My back was against the wall. I wanted to kick them off the team, but having already lost a major contributor I didn't think we would be able to compete with anybody in the league without those guys. I was also aware that booting them from the team meant they would all likely drop out of school. Their response to losing a lot was to get kicked off the team--essentially, relieving them of their misery. I didn't take the bait. Instead, I suspended the "captain" from a game to send a message to Philly and Spider.

There were no more weed infractions that season. Even though we had a losing record that semester, we still ended the season with a respectable 15-12 record and a berth in the regional tournament. Still, I couldn't wait for the season to end. When the final horn sounded during our semi-final round loss in the regional tournament I was relieved. The misery was over until I got called into the Associate Dean of Students' office a month later.

Dean: Is Philly one of your guys?
Me: Yes, he is.
Dean: You should know that he got in trouble for having drugs on campus.
Me: Drugs?
Dean: Yes. Marijuana. He was caught lighting up in his car earlier in the week and again a few days later by the Student Life Center.
Me: Was he with anybody?
Dean: Yes. He was with your team captain.
Me: I figured. That's real nice.
Dean: What was funny in this is that he didn't think he did anything wrong.
Me: How so?
Dean: He said he was just holding the marijuana-filled blunt. He wasn't smoking it.



Friday, March 28, 2014

Wicki Icky

I work with many young men who are ill prepared for college level work. It's very common for me to get guys who don't know where to place a period in a sentence, for example. Their reading levels are equally alarming. I often wonder how so many of them could have graduated from high school.

Thankfully this isn't true of every guy I have coached here. The range of academic aptitude and ability has been broad. The only common denominator between the ones who struggle most has been  (un)diagnosed learning issues--most notably Attention Deficit Hyperactivity Disorder (ADHD) and a range of cognitive issues. The ADHD guys are pretty easy to identify (whether it's diagnosed or not), but I have yet to really grasp the other learning issues.

Along the lines of these learning difficulties, it took several years for me to figure out how to teach guys offensive "sets" (i.e. plays). I never understood how I'd go over a particular play repeatedly only to see a player look totally lost weeks later. In some cases it was as if I had never covered the concepts at all. Eventually I learned not to teach more than two plays, and to use film as much as possible to reinforce certain aspects of the offense.

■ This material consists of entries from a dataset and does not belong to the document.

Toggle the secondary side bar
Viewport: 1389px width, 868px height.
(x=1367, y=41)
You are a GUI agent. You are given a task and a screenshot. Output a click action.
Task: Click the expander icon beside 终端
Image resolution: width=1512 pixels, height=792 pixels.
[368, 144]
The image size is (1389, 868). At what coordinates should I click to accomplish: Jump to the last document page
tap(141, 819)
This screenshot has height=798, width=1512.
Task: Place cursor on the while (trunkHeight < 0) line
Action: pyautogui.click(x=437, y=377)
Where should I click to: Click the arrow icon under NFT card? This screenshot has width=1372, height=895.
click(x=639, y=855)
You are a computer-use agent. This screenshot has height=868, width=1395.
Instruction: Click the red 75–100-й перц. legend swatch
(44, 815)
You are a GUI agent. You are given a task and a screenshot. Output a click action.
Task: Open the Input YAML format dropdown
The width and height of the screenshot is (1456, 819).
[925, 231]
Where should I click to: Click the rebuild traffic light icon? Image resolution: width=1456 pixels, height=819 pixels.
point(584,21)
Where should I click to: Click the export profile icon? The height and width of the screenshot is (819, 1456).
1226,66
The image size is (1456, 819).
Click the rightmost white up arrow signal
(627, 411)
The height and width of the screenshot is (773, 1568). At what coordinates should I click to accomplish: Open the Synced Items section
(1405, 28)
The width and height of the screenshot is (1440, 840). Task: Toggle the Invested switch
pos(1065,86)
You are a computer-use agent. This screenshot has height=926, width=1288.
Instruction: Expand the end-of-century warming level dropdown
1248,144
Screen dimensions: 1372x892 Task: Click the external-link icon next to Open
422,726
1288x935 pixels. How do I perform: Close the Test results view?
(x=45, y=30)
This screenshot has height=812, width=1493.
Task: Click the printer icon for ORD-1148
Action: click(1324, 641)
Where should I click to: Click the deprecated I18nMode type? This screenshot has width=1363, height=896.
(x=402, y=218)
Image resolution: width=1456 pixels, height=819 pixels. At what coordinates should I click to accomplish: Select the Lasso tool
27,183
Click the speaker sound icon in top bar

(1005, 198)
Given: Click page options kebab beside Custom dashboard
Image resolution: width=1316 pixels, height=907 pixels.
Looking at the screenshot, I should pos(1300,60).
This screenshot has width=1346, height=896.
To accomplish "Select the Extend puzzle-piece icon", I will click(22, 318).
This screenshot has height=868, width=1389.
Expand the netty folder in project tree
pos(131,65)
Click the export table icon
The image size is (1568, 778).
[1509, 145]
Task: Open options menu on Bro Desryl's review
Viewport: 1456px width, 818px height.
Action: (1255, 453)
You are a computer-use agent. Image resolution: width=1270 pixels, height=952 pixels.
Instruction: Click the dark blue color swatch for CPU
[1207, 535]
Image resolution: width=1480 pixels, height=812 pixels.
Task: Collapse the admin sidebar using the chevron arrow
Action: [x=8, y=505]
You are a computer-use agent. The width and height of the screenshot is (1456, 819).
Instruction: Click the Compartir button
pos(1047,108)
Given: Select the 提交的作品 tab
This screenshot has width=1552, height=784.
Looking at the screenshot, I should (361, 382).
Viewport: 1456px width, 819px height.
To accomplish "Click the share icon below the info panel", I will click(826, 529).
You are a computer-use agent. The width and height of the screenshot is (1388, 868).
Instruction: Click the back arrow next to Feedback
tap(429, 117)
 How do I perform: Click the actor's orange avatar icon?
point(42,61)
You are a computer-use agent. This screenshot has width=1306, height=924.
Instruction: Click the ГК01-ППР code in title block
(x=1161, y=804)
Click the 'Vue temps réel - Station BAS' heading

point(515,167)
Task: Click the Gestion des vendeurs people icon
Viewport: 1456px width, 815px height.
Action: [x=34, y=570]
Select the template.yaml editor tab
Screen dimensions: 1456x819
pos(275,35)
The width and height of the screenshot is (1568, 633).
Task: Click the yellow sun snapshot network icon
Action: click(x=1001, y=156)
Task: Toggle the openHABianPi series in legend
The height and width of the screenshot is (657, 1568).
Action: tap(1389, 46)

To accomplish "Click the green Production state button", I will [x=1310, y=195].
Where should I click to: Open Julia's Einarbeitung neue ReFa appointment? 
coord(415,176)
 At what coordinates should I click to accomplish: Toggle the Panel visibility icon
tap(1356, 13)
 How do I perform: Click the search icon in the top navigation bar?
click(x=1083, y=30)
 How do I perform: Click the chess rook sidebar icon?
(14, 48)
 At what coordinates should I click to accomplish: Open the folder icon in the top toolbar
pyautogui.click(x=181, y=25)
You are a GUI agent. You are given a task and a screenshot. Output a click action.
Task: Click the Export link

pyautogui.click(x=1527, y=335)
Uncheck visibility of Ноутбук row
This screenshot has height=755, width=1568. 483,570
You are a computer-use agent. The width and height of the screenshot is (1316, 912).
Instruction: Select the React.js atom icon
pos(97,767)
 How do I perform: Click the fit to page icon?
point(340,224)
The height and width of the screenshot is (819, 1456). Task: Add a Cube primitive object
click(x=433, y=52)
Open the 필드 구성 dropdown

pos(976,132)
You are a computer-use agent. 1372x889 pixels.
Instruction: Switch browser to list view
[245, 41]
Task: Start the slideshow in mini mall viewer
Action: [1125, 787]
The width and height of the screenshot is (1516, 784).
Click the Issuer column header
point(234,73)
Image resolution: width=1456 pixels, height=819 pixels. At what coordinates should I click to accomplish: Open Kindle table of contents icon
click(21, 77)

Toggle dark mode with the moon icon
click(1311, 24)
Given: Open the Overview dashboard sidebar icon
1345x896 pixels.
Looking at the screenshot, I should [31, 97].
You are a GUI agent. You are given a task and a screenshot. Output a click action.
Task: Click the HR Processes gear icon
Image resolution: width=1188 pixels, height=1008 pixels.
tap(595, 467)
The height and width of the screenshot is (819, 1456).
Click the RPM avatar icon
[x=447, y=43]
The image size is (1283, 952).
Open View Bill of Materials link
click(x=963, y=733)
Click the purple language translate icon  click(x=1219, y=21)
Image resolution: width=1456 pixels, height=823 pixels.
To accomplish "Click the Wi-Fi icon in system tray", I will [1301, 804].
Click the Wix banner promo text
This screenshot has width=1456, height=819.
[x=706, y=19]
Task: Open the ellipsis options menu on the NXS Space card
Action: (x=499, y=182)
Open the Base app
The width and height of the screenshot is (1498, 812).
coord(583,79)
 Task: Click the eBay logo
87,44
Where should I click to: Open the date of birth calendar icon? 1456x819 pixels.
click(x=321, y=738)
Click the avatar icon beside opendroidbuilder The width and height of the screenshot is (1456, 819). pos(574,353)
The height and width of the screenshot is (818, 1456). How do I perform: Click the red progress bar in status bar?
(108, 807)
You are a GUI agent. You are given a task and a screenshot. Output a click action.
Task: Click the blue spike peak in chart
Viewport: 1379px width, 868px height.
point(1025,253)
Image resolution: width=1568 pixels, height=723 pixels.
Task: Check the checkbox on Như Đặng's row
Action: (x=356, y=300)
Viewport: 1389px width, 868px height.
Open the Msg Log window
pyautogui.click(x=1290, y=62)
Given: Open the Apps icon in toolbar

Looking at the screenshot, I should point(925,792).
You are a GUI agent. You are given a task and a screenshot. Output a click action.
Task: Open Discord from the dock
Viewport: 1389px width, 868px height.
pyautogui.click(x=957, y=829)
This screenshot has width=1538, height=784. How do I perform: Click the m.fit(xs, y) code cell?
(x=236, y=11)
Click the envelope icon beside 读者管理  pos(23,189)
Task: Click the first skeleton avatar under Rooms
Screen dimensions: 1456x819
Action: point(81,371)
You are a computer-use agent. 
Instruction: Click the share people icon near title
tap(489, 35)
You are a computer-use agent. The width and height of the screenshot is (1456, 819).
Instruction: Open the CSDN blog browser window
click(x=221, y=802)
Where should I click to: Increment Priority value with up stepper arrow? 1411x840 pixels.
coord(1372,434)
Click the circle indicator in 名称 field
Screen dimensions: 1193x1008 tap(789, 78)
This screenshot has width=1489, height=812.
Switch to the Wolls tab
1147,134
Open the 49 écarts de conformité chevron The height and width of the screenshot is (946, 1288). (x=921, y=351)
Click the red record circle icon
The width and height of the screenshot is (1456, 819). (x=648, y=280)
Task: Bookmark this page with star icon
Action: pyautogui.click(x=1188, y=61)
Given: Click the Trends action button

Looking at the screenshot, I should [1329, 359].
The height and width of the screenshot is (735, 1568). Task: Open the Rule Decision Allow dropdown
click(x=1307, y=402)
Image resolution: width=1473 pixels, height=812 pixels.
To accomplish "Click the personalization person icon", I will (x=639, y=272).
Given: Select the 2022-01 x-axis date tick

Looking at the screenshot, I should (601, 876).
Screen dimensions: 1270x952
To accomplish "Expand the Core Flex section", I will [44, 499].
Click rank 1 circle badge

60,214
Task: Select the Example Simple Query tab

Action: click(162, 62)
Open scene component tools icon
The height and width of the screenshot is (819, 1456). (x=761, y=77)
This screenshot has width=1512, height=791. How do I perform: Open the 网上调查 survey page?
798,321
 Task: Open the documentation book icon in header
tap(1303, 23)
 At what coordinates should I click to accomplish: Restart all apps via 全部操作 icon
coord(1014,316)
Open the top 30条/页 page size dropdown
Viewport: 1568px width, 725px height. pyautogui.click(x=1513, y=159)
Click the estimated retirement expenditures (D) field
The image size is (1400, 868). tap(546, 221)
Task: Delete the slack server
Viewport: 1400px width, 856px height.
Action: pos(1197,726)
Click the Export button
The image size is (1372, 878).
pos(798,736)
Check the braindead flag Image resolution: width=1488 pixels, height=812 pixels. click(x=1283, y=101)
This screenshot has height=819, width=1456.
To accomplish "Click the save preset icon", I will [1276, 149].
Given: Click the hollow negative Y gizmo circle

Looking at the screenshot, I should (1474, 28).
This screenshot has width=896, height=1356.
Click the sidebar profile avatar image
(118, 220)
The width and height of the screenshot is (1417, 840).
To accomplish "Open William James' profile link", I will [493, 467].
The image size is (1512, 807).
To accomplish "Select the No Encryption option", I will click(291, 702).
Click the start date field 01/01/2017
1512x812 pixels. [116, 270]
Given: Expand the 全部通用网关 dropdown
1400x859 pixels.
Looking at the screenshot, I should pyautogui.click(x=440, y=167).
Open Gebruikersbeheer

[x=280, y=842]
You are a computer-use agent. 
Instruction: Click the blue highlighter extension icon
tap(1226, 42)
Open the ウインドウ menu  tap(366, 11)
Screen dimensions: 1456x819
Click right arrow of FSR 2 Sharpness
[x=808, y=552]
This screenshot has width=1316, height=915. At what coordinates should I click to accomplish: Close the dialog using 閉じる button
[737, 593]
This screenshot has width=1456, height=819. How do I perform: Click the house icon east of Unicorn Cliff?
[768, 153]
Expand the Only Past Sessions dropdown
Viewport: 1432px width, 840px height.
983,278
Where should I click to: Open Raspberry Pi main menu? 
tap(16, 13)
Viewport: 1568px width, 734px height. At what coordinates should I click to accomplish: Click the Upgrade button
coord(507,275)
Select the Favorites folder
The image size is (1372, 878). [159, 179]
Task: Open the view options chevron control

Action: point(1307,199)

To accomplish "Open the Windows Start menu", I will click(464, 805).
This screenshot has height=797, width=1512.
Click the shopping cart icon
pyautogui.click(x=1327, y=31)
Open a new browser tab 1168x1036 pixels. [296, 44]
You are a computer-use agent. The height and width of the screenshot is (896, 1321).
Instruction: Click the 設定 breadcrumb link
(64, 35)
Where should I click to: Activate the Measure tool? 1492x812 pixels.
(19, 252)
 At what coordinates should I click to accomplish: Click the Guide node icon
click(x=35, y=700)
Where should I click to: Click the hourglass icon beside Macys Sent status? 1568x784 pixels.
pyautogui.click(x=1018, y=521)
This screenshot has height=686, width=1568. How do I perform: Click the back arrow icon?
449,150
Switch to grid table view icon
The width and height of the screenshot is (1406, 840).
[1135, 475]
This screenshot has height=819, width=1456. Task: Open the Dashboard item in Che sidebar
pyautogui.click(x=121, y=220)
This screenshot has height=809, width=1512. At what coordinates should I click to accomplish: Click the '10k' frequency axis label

Some people chalk it up to stupidity. I just think some of these guys have never learned how to learn. They treat every new thing like a rubix cube because they have no sense of where to start, or how to grasp a concept. One guy, in particular, "Wiki" had a really hard time with plays and a rather choppy history here academically. I always suspected there was a learning challenge but never quite knew how to bring that up in conversation without offending him. Six years after enrolling here Wicki still didn't have enough credits to graduate. This is supposed to be a two-year school.

Wicki was a really bad student before joining the basketball team. In the three years prior to playing, he had taken ten classes and failed or received an "X" in five of them. After he started playing, however, Wicki only failed or withdrew from two out of fourteen classes. While his grades improved drastically, he was still on shaky ground academically. Five full-time semesters after enrolling, he still had yet to satisfy the English requirement to graduate. As a matter of fact during one of our last academic check-ins his academic deficiencies were brought to light again.

Wicki: I got a problem, Coach. You got a few minutes to talk?
Me: What's up?
Wicki: Man, my ex got me in trouble. I don't even know what's going to happen.
Me: How'd she get you in trouble?
Wicki: So, recently I had a six page paper for one of my classes and I asked her to help me with it.
Me: Did she not help you?
Wicki: She did, but I didn't realize she copied and pasted the whole paper from Wickipedia. I sent it to my Professor without proofreading it.